Methods: A endodontically treated maxillary premolar was scanned by micro-CT, a three-dimensional finite element model of the endocrown with fluid resin as the base material was divided into control (0 mm), 1 mm, 2 mm, and 3 mm groups according to base thickness. Three kinds of conventional base materials were used and divided into glass ion group (A), fluid resin group (B), and nanocomposite resin group (C), and a three-dimensional finite element model of the endocrown with 1.0 mm thickness of base was established. A static loading with axial and 45° direction was applied to each model, the stress distribution of each part of the endocrown was analyzed under different base materials and thicknesses.

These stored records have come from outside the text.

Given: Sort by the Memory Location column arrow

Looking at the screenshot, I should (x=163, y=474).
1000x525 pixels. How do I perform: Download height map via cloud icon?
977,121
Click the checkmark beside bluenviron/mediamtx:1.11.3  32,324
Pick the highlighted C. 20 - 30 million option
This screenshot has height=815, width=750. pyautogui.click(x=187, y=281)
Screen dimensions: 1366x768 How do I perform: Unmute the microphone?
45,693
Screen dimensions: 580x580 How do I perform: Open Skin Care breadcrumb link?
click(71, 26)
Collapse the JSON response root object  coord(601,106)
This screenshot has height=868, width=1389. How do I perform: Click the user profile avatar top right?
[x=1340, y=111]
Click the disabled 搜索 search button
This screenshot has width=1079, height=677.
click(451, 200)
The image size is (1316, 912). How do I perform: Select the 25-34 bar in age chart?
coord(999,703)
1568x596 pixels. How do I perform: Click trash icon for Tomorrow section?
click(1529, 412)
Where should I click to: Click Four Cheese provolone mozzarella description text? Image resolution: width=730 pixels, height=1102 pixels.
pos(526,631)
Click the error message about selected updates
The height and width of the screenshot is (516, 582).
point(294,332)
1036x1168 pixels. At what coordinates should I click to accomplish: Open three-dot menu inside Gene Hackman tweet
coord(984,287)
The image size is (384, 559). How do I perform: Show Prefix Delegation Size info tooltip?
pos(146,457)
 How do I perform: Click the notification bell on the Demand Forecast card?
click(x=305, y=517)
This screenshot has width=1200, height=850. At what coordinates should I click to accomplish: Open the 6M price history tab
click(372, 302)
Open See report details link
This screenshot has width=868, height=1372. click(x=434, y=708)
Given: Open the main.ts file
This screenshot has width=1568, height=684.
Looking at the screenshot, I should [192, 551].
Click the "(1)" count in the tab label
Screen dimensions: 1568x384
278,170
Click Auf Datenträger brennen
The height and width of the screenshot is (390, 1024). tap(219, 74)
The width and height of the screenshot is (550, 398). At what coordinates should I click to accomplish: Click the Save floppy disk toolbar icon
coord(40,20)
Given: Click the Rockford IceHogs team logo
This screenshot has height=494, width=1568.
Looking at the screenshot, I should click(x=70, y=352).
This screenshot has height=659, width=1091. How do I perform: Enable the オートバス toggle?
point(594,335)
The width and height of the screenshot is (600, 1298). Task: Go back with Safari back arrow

Results: The different thickness of the base layer has an influence on the components of the restoration and the tooth. The stress in the control group was the largest. The stress was the lowest when the thickness of the base layer was 1 mm; The maximum of the equivalent stress, the first, second, and third principal stress in the endocrown, abutment, and alveolar bone, are basically the same with the different base materials. The stress on the base layer increases with the elastic modulus of base materials increases.
Conclusions: The base layer played a force buffering effect on the dental body restored with endocrowns, and the effect was the best at 1 mm; The selection of base material has little influence on the whole, but in order to protect the weak tissues of the cavity bottom, the base material with lower elastic modulus can be used.